◆ Tasks and exercises
a: Answer these from the welcome and prayer on Habakkuk, one answer a line, marked the same way:
(i) About when did Habakkuk live, pray and prophesy?
(ii) In which chapter does God say more about why he is angry?
(iii) According to the quoted words of God, what should you not do if you want to hear his voice?
b: Pick up the welcome and prayer on Habakkuk after its last line and keep it going.

Welcome and Prayer: Nancy Lopez

Good morning!       Welcome to RefleXion!    Peace be with you.

I was reading the book of Habakkuk this week. Habakkuk was a prophet who lived and prophesied and prayed around 600 BC.  He watched in horror as the people of Judah become more and more unrighteous, and he was even more horrified when God used Babylon, an even more unrighteous nation, to judge them.  He cannot deduce how any of this will communicate God’s character to a watching world. Habakkuk carries on a dialog with God in the three chapters of the book.  He models honest, righteous prayer that asks the hard questions.  He prays: “How long, O LORD, must I call for help? But you do not listen! ‘Violence is everywhere!’ I cry, but you do not come to save.  Must I forever see these evil deeds? Why must I watch all this misery? Wherever I look, I see destruction and violence. I am surrounded by people who love to argue and fight. The law has become paralyzed, and there is no justice in the courts. The wicked far outnumber the righteous, so that justice has become perverted.”  Oh, can we relate to Habakkuk’s words and world, and this was about 2600 years ago, mind you. Do we remember to pray to God, or do we just love to fight and argue? 

So, Habakkuk prays, and the LORD responds.  He said that Habakkuk should go ahead and look around at the nations–but to look and be amazed! “For I am doing something in your own day, something you wouldn’t believe even if someone told you about it.” Habakkuk says, “OK, I’ll take my stand at my watchpost, and I’ll continue to pray. 

There’s a lot more that God says about why he’s angry in Ch. 2; you can read it for yourself; you will weep.  After hearing God’s voice, Habakkuk prays again, “I have heard all about you, LORD. I am filled with awe by your amazing works.  In this time of our deep need, help us again as you did in years gone by. And in your anger, remember your mercy.”  And he ends the book with this familiar passage: “Even though the fig trees have no blossoms, and there are no grapes on the vines; even though the olive crop fails, and the fields lie empty and barren; even though the flocks die in the fields, and the cattle barns are empty, yet I will rejoice in the LORD! I will be joyful in the God of my salvation!  The Sovereign LORD is my strength! He makes me as surefooted as a deer, able to tread upon the heights.”

God says, “Today, if you want to hear my voice, do not harden your heart.”  I can choose to harden my heart, but instead, I’ll pour out my heart, and continue to pray and to wait in hope. 

Join me, will you:  Lord, our joy is found in you. You are our salvation and strength. Whatever our circumstances, whatever fears or anxieties we have, whatever darkness lurks on the horizon, whatever is happening in the world around us, we pray that you would fill us with incredible hope in your goodness, grace and sovereignty over all things.  We have heard all about you, LORD.  We are filled with awe by your amazing works. In this time of our deep need, help us again as you did in years gone by.  And in your anger, remember your mercy. Amen

Morning Talk: chuck smith, jr.

◆ Source data
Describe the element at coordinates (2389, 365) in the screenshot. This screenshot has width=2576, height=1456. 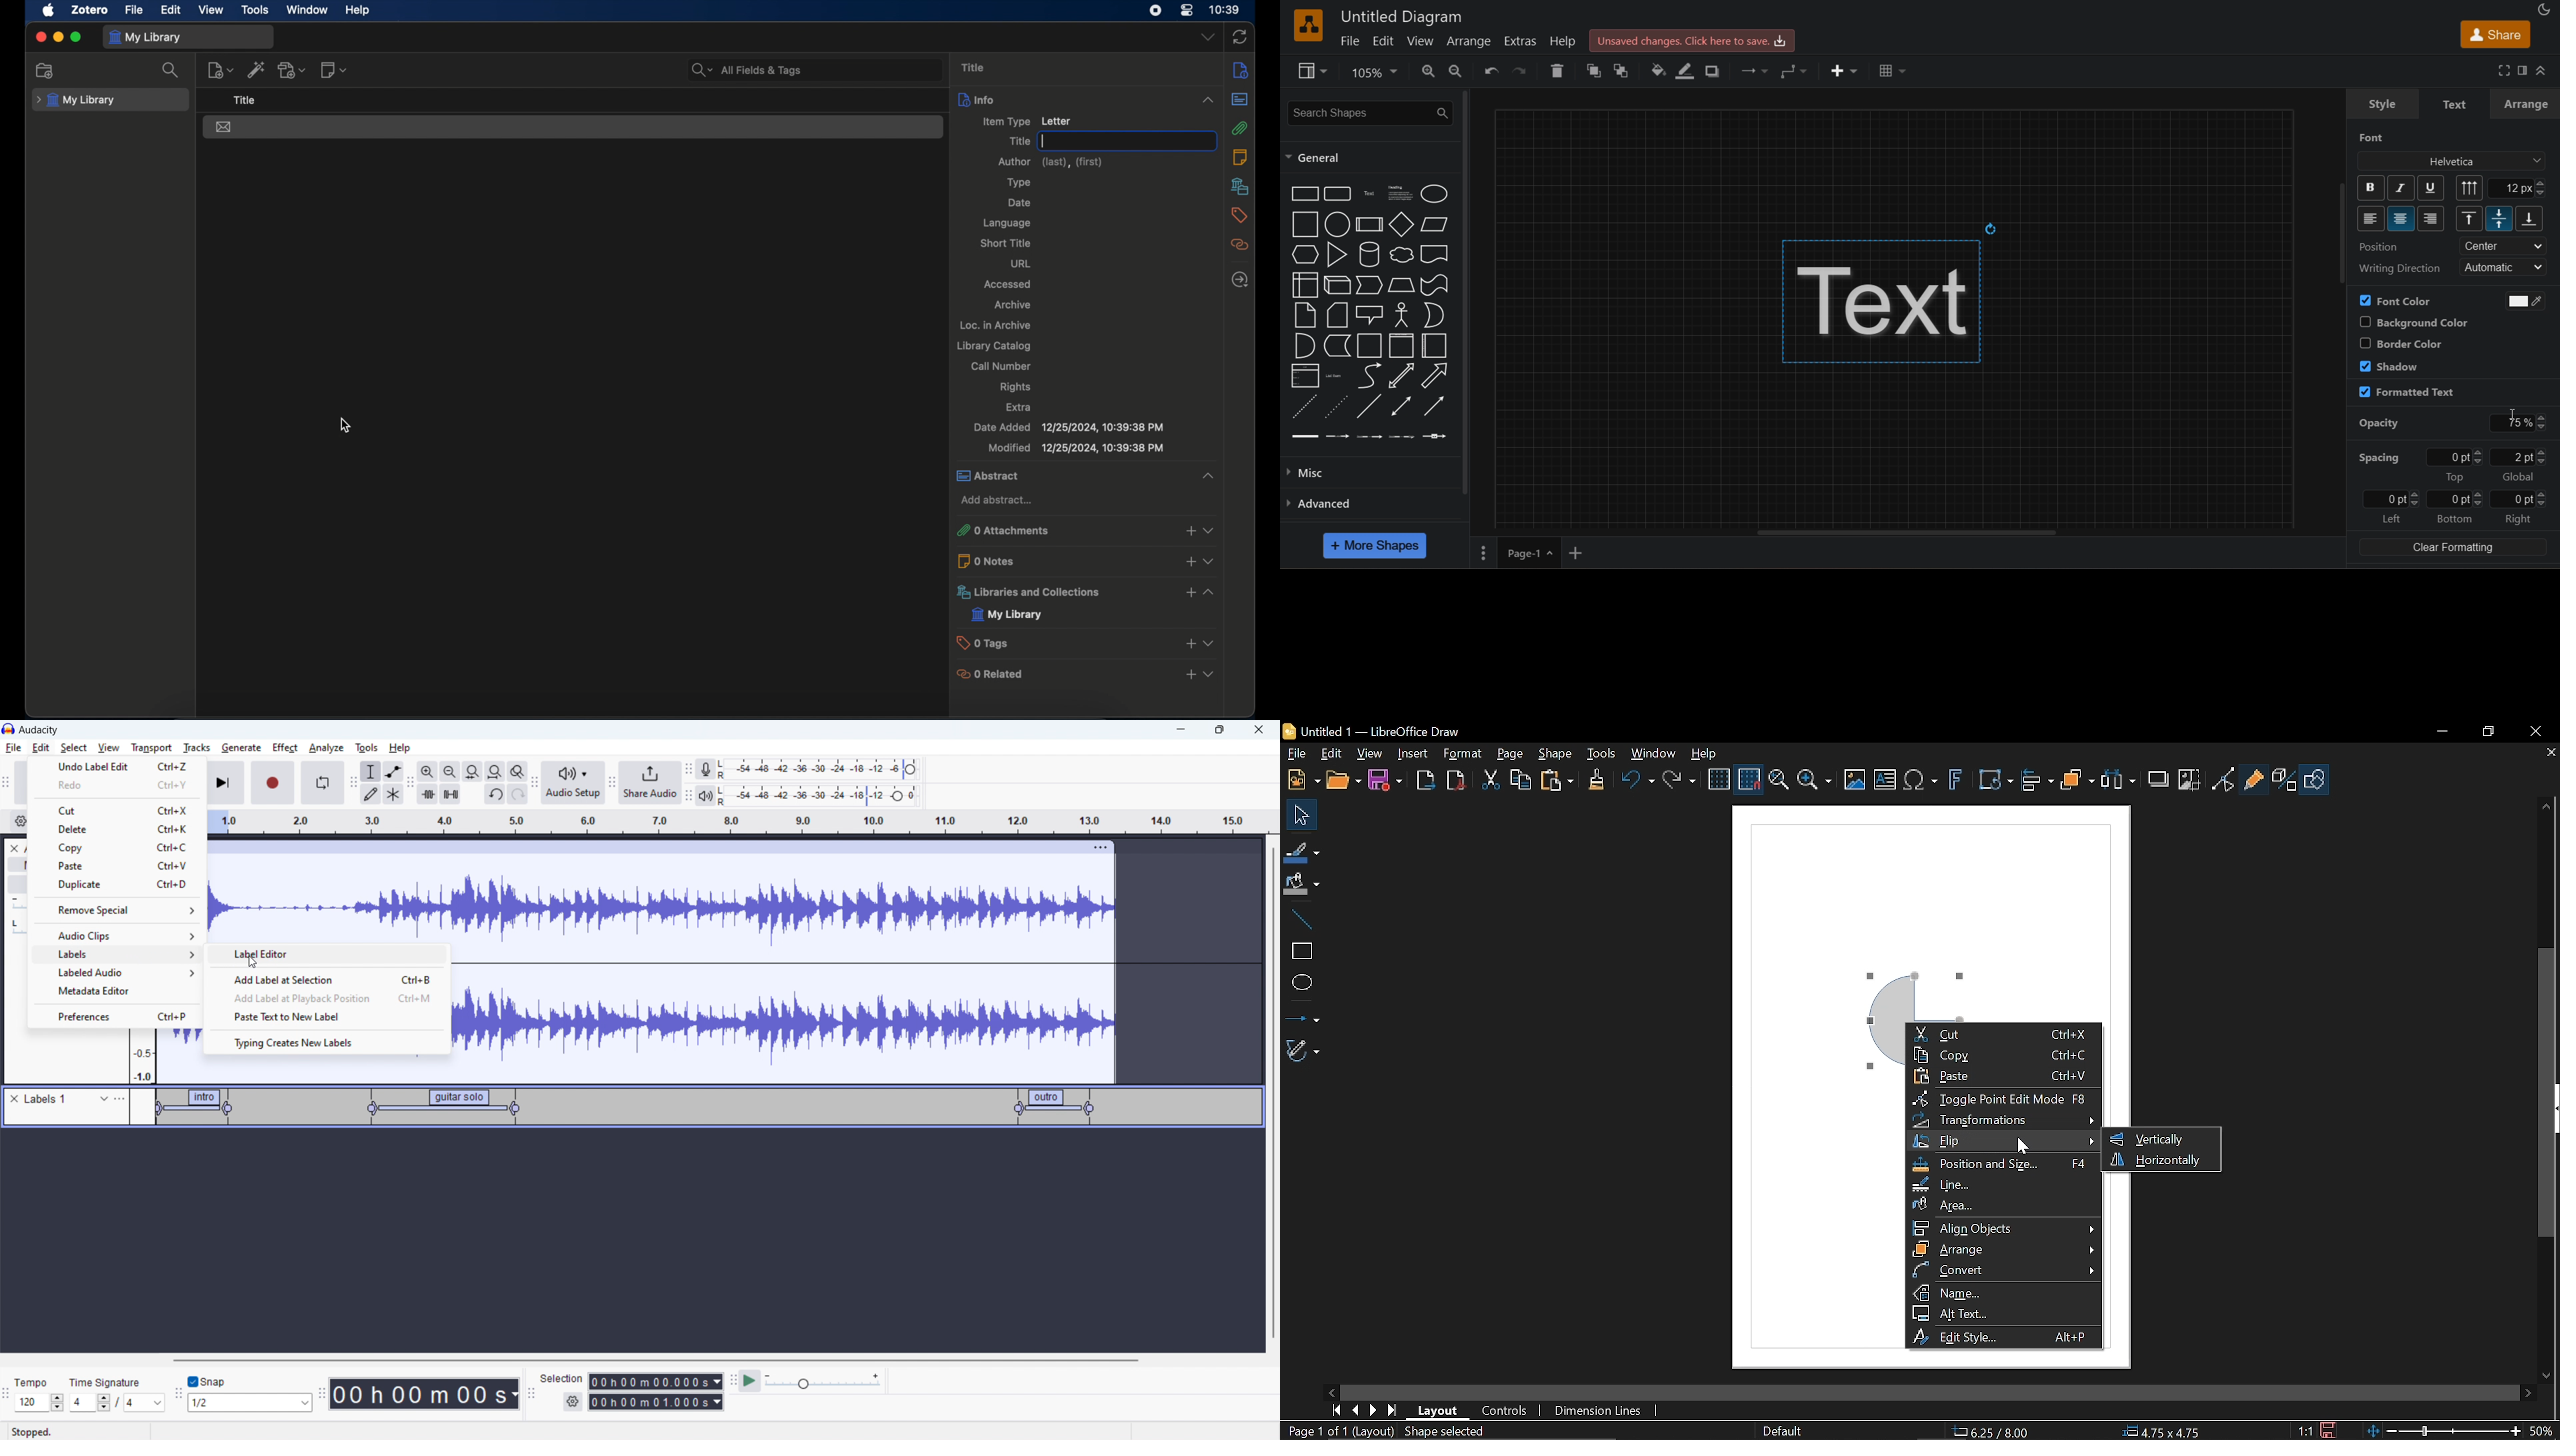
I see `shadow` at that location.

◆ Outputs for the tasks
a:
(i) Around 600 BC.
(ii) Chapter 2.
(iii) Harden your heart.

b:
And I tell you, ask, and it will be given to you; seek, and you will find; knock, and it will be opened to you. For everyone who asks receives, and the one who seeks finds, and to the one who knocks it will be opened Luke 11:9-10

Intro: Jesus has just used a parable to encourage his disciples to pray

He is about to illustrate a condition of prayer with another parable
– but between the two parables, he does something unusual
• Jesus tells them how to respond to these parables
And I tell you could be translated So I tell you or Likewise, I tell you
◦ Jesus connects the statement in verses 9-10 to the parable that came before
• most of the time, he lets the parables speak for themselves
◦ he would teased their minds with a mystery and then send them home
◦ in this instance, however, he solves the riddle for them
– there are two lessons to learn from this passage (vv. 5-13); one is about God (his reliable goodness)
• the other lesson is about doing things with prayer
• there are ways we can use prayer to move closer to God

Think about the words ask, seek, knock; what do they suggest?

To me, they suggest a quest – as if we’re trying to get somewhere
– there’s a destination we have not yet reached,
• and we’re not able to get there on our own
• we don’t have God figured out – we don’t have our own lives sorted out
◦ we haven’t been given a map (if we did, we would depend on that and not go to God every day)
◦ but we do have the sacred writings and God’s Spirit to guide us
• Jesus instructs us to ask, to search, and to knock (on God’s door)
– I recently finished reading the major prophets–I’m now reading the minor prophets
• if there is one clear prophetic message, it’s that God wants his people to come to him
◦ to turn to him – or return to him
• Jesus does not say it is “okay” for us to ask for help
◦ he tells us it is required

We do not need to spend much time over each key word

ASK: the Greek word is not used for asking a question
– it’s used to ask someone for something or to do something
• we see it at work in the next parable
What father among you, if his son asks for a fish, will . . . give him a serpent?
• we already know it is alright to ask for our daily bread
◦ in fact, Jesus assures us we don’t have do a lot of begging
when you pray, do not heap up empty phrases as the Gentiles do, for they think that they will be heard for their many words. Do not be like them, for your Father knows what you need before you ask him (Mt. 6:8)
do not be anxious, saying, “What shall we drink?” or “What shall we wear?” For the Gentiles seek after all these things, and your heavenly Father knows that you need them all (Mt. 6:32)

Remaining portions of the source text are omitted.